Papers Explained 228: Direct Judgement Preference Optimization

5 min readOct 10, 2024

This study investigates the idea of learning from both positive and negative data with preference optimization to enhance the evaluation capabilities of LLM judges across an array of different use cases by employing three approaches (Chain-of-Thought Critique, Standard Judgement and Response Deduction) to collect the preference pairs for different use cases (single rating, pairwise comparison and classification).

Method

Previous studies focus on supervised fine-tuning, where the generative judge is trained on positive evaluation examples with correct judgments, annotated by either humans or powerful language models like GPT-4. However, SFT for boosting the reasoning capability of a language model can be suboptimal for the following reasons.

The judge only learns to imitate the reasoning form from the positive examples but not necessarily the underlying reasoning skills for deriving the right judgment.
Since the model does not explicitly learn to avoid generating negative examples with incorrect judgments, the probability of negative examples could also increase along the positive examples during SFT.

Hence, three types of positive and negative examples are proposed to improve the capability of generative judges from different perspectives.

Chain-of-Thought Critique, which aims to improve the reasoning capability
Standard Judgement, which aims to provide direct supervision for producing the correct judgment;
Response Deduction, which aims to further enhance the understanding of good/bad responses in hindsight.

The preference data curation and training pipeline.

Chain-of-Thought Critique

Given an evaluation protocol p, a task input i and a response r from another model to be evaluated (or a response pair {ra,rb} for pairwise comparison) as input x ∈ X, the judge is trained to generate a free-text evaluation y = {c,j} ∈ Y. The evaluation consists of (1) a Chain-of-Thought (CoT) critique c that provides a detailed analysis of the response(s) and (2) a final judgment j, which could be a single score, a preference over {ra , rb }, or a classification result.

Standard Judgement

In the CoT critiques, only a few important tokens determine the final judgment while the remaining tokens improve flow of speech and coherence. Thus, the relatively long output sequence may dilute the training signal for these crucial tokens, leading to poor judgment supervision and sub-optimal alignment with human preferences. To mitigate this, the model is trained to generate standard judgements without the CoT critiques as well.

Response Deduction

Response Deduction is an auxiliary task to help enhance the understanding of what both good and bad responses should look like. In this task, the judge is given as input the original evaluation protocol p, a task input i, and the CoT critique {c, j} that matches the ground-truth given by the teacher model. Besides that, an instruction is provided to deduce the original response(s) based on the CoT critique. Then the judge is trained to generate the original response(s) y = r (or y = {ra,rb}). It is found that such a reverse task helps the model to understand the evaluation task in hindsight, and its effectiveness is validated in experiments.

Experimental Setup

The training data sources are human-annotated datasets and synthetically generated data.
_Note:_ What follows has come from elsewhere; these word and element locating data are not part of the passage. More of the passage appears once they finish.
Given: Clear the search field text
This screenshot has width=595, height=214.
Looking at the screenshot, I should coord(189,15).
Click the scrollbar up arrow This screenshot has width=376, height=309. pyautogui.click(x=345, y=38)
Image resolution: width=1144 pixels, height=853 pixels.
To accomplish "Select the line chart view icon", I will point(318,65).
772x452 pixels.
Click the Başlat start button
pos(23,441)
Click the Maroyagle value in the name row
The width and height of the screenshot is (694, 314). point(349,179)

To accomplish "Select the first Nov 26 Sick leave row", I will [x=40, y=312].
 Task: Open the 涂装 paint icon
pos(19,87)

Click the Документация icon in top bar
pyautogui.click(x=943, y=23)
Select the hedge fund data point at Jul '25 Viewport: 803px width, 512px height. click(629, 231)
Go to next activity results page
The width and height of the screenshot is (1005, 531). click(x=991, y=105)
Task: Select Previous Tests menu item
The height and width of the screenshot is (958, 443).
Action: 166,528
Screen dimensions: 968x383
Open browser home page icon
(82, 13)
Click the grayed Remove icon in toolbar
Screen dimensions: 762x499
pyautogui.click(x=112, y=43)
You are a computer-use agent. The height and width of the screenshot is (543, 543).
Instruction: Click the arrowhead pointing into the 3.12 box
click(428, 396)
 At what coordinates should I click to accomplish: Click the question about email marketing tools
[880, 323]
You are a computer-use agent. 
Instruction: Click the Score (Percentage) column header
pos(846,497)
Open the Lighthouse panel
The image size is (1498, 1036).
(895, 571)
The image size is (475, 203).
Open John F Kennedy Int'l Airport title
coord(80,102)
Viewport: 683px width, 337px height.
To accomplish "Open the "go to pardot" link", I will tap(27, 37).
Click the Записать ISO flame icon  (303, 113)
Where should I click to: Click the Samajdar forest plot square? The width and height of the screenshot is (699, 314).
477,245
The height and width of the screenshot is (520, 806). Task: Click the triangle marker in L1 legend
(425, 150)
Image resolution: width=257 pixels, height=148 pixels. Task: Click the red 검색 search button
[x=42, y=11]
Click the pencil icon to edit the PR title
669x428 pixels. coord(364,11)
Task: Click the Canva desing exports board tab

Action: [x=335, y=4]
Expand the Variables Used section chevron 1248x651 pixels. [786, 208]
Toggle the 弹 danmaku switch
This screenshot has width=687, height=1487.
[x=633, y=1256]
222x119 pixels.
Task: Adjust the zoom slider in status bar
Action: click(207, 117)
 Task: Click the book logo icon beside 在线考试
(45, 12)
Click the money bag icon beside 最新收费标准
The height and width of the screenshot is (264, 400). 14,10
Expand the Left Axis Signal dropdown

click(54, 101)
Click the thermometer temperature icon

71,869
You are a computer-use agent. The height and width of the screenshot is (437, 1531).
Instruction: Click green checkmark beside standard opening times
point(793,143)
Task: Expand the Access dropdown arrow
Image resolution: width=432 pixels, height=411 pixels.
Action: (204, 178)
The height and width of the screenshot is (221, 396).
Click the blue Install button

To obtain preference data, a strong teacher model (Llama-3.1–70B-Instruct) is prompted to generate high-quality preference data DCoT. Standard judgment preference DStd is obtained by removing the CoT critiques from DCoT. Weaker models are used to generate deduced responses as negative examples. In total, 680K preference pairs are collected, with a ratio of 70%:15%:15% for D_CoT, D_Std, and D_Ded.

Three models are trained: Llama-3.1–8B-Instruct, NeMo-Instruct-12B, and Llama-3.1–70B-Instruct, yielding SFR-LLaMA-3.1–8B-Judge, SFR-NeMo-12B-Judge, SFR-LLaMA-3.1–70B-Judge, respectively, by employing the DPO training objective. SFT loss is also added in addition to DPO loss.

Evaluation

Evaluation Suite

Consists of seven pairwise comparison benchmarks, four single rating benchmarks, and two classification benchmarks, assessing model performance in various judgment scenarios.

Pairwise comparisons: Datasets like RewardBench, InstruSum, Auto-J, HHH, LFQA, EvalBiasBench, and PreferenceBench are used to assess model performance in reward modeling, summarization, safety, and more.
Single ratings: BiGGen Bench, FLASK, MT Bench, and FeedbackBench evaluate generation, reasoning, and tool usage across multiple models.
Classification: LLM-AggreFact and InfoBench are used for coarse and fine-grained classification tasks.

Comparison Models

Performance compared with baselines like Prometheus 2, Prometheus 2 BGB, Llama-3-OffsetBias, Skywork-Critic-Llama-3.1, Auto-J, and OpenAI’s GPT-4o and GPT-4o-mini.

Performance

SFR-Judge models outperform other models across 10 out of 13 benchmarks.
SFR-LLaMA-3.1–70B-Judge is the highest-performing model on five of seven pairwise benchmarks.
SFR models consistently outperform GPT-4o and other specialized judge models on classification tasks like LLM-AggreFact and InfoBench.